# Good Hot Process Vanilla Soap Making Recipe



## Uechi (Apr 17, 2011)

Hi everyone, I'm new to the forum and I am looking for a good Vanilla Soap Recipe done via the Hot Process technique. I will be using a Vanilla Fragrance Oil. I am aware that the soap will turn brown which is fine I jist want a well scented but not overpowering  soap. I'm making this first attempt at the request of my daughter. The batch will be 2.5 to 3lbs, Any help we be appreciated. Thanks in advance.


----------



## carebear (Apr 17, 2011)

Uechi said:
			
		

> Hi everyone, I'm new to the forum and I am looking for a good Vanilla Soap Recipe done via the Hot Process technique. I will be using a Vanilla Fragrance Oil. I am aware that the soap will turn brown which is fine I jist want a well scented but not overpowering  soap. I'm making this first attempt at the request of my daughter. The batch will be 2.5 to 3lbs, Any help we be appreciated. Thanks in advance.
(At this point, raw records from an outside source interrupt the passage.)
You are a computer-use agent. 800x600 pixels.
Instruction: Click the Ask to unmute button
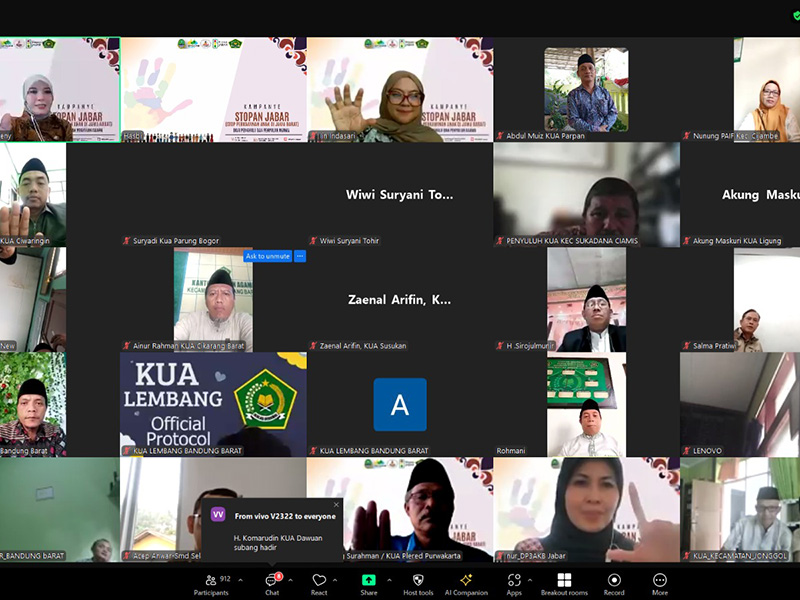pos(267,256)
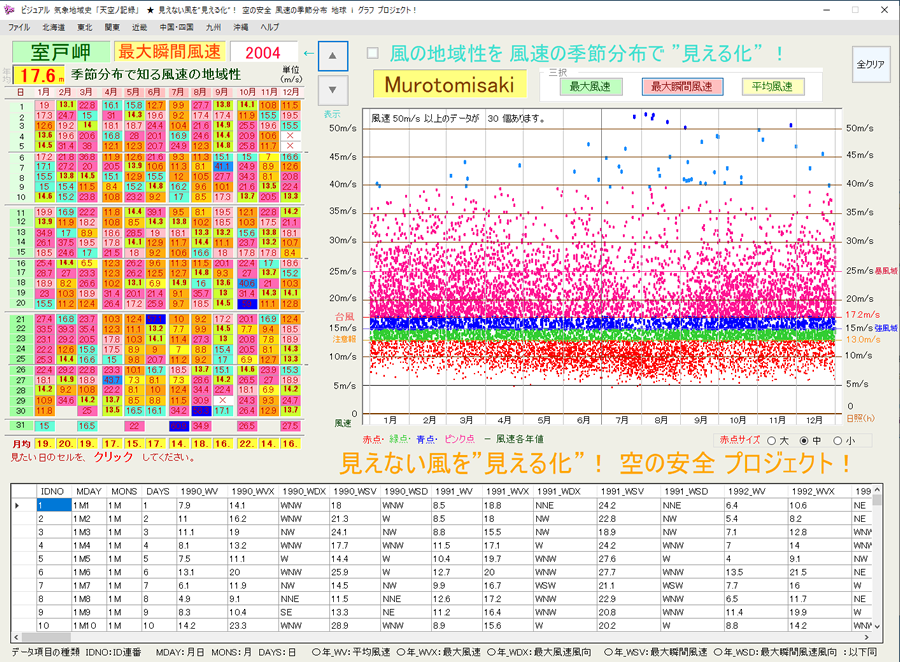
Task: Choose the 中 red dot size option
Action: tap(802, 440)
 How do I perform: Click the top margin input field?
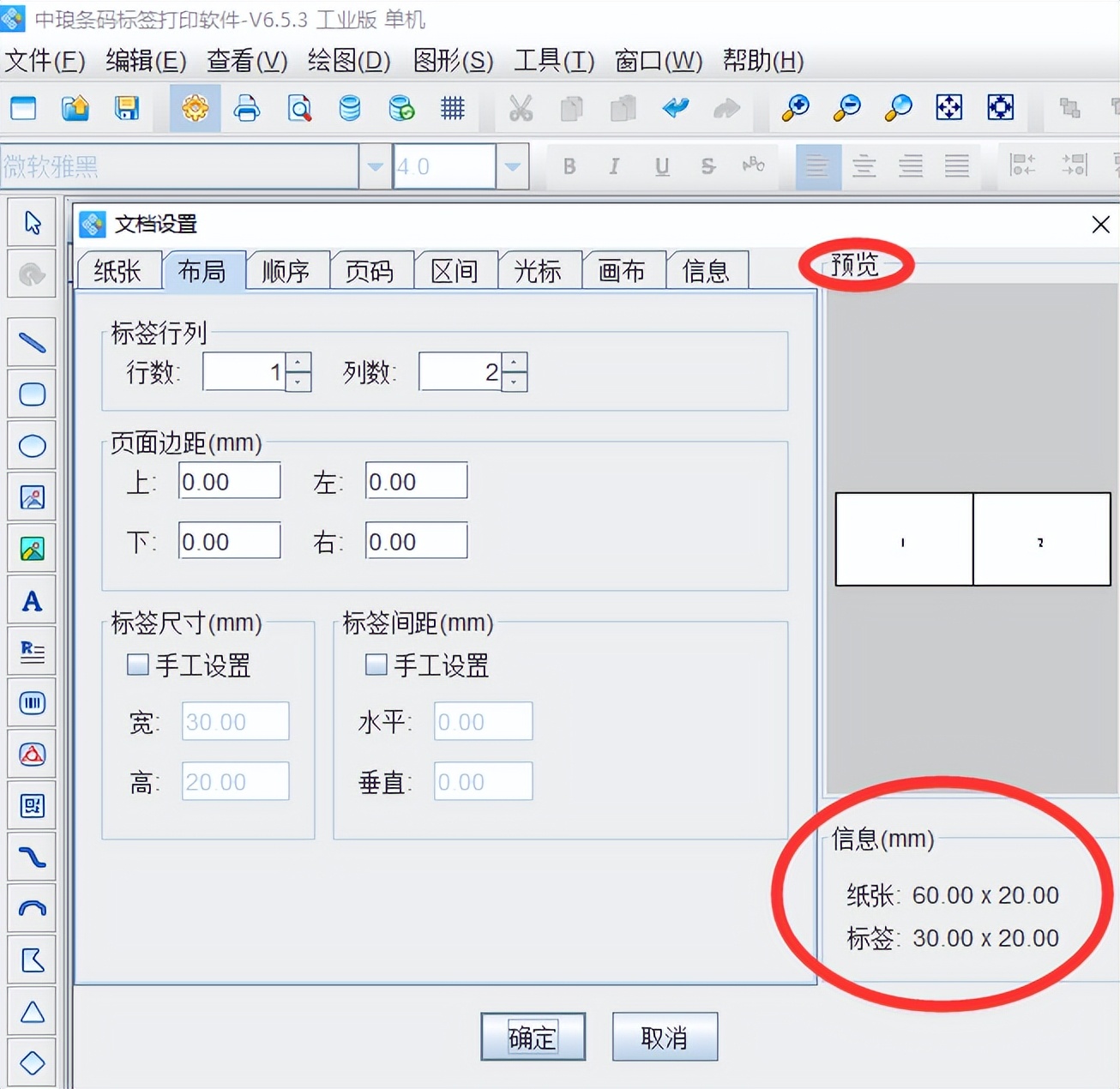[229, 481]
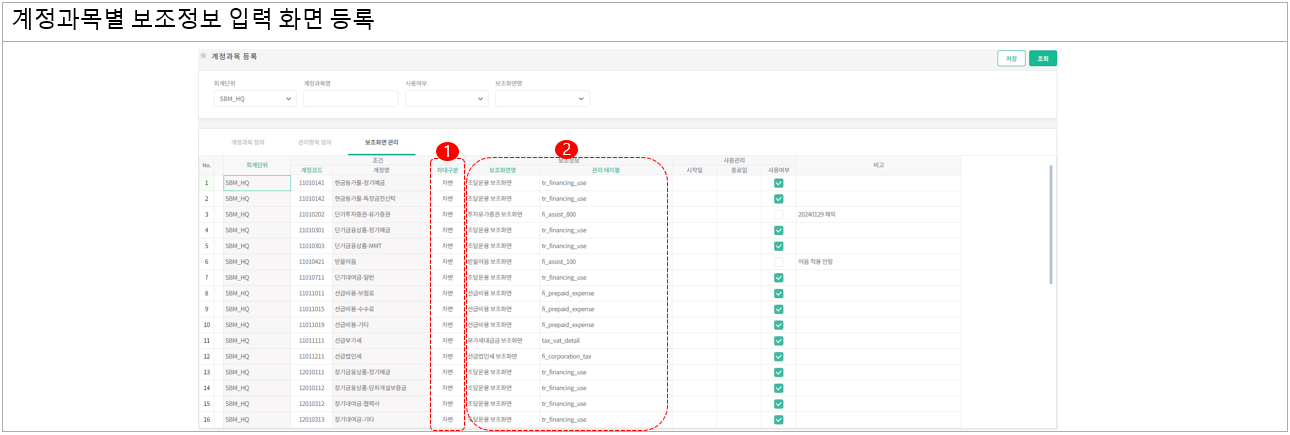Expand the 사용여부 filter dropdown
The image size is (1290, 435).
click(445, 99)

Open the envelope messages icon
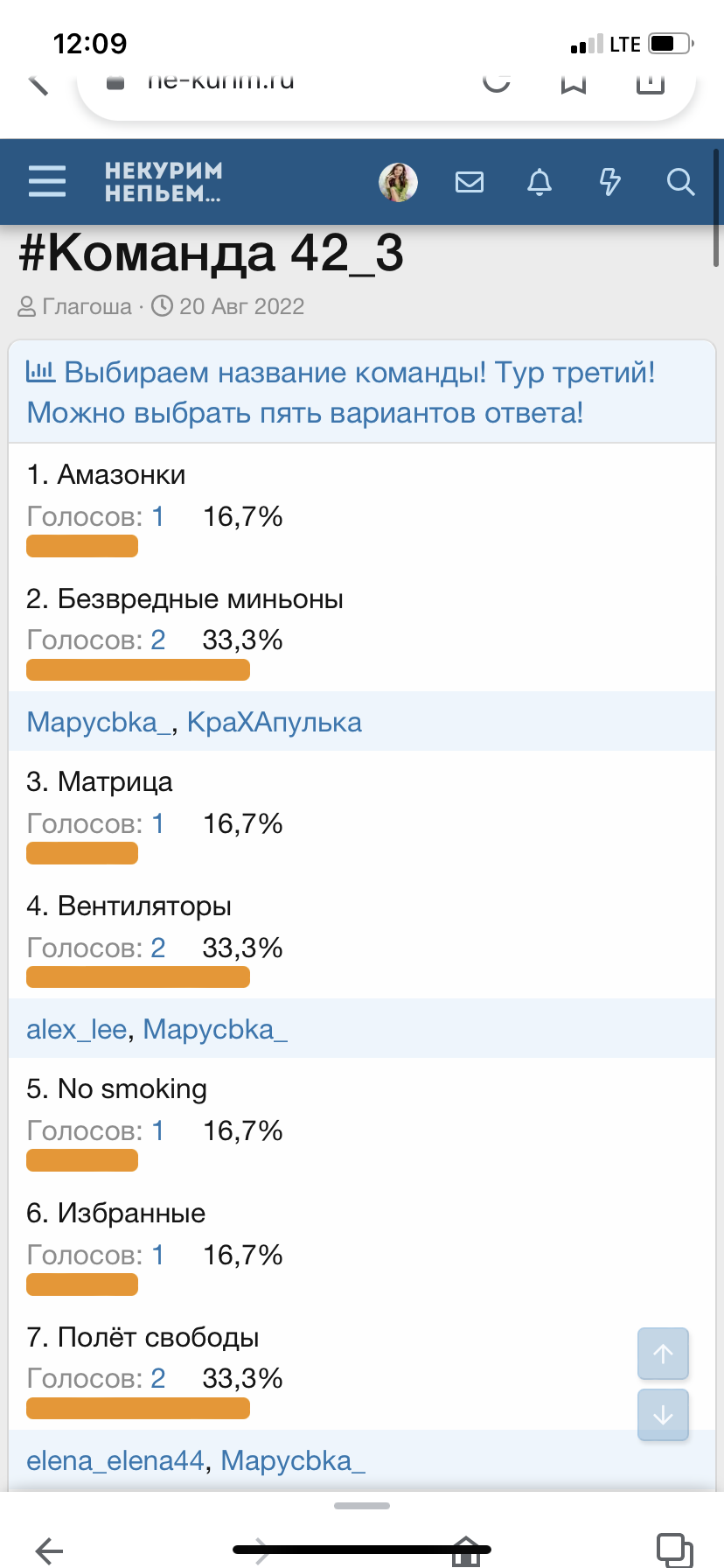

Any formula can be uses with HP or CP. and while imp refer to use slow tracing oils with FOs that accelerate (like florals) you shouldn't have to worry with a vanilla. 

So any formula should do. 

Be surt to post pictures!


----------



## Uechi (Apr 17, 2011)

carebear said:
			
		

> Any formula can be uses with HP or CP. and while imp refer to use slow tracing oils with FOs that accelerate (like florals) you shouldn't have to worry with a vanilla.
> 
> So any formula should do.
> 
> Be surt to post pictures!



Thanks, I realize that any recipe will do I was hoping to find one that had shea butter, mango butter, coconut oil and either palm oil or lard with a little castor oil. As a newbie, I don't have a lot of recipes to draw from and most of the ones in the books I have are for large batches. Thanks again for your response


----------



## Hazel (Apr 17, 2011)

Uechi said:
			
		

> carebear said:
> 
> 
> 
> ...


You can adust the amounts of the recipes you found in books to make smaller batches. Which lye calculator do you use? I use soapcalc and it's very simple to change the amount of the batch.

You can also formulate your own recipe with the oils you have on hand. With the oils that you've listed, your soap may not be very conditioning. Do you have any olive or some other conditioning oil?

For example:
35% OO
25% CO
20% PO
10% Shea
10% Castor

Hardness 40
Cleansing 17
Conditioning 56
Bubbly 26
Creamy 32

Or you could use

35% OO
25% CO
20% Lard
10% Shea
10% Castor

Hardness 39
Cleansing 17
Conditioning 57
Bubbly 26
Creamy 31

You could sub in either mango or cocoa for the shea. I just picked it to use it in the example.


----------



## Uechi (Apr 17, 2011)

Tnanks for the feedback. I will be using Supercalc ad had planned on using Olive oil. Thanks again


----------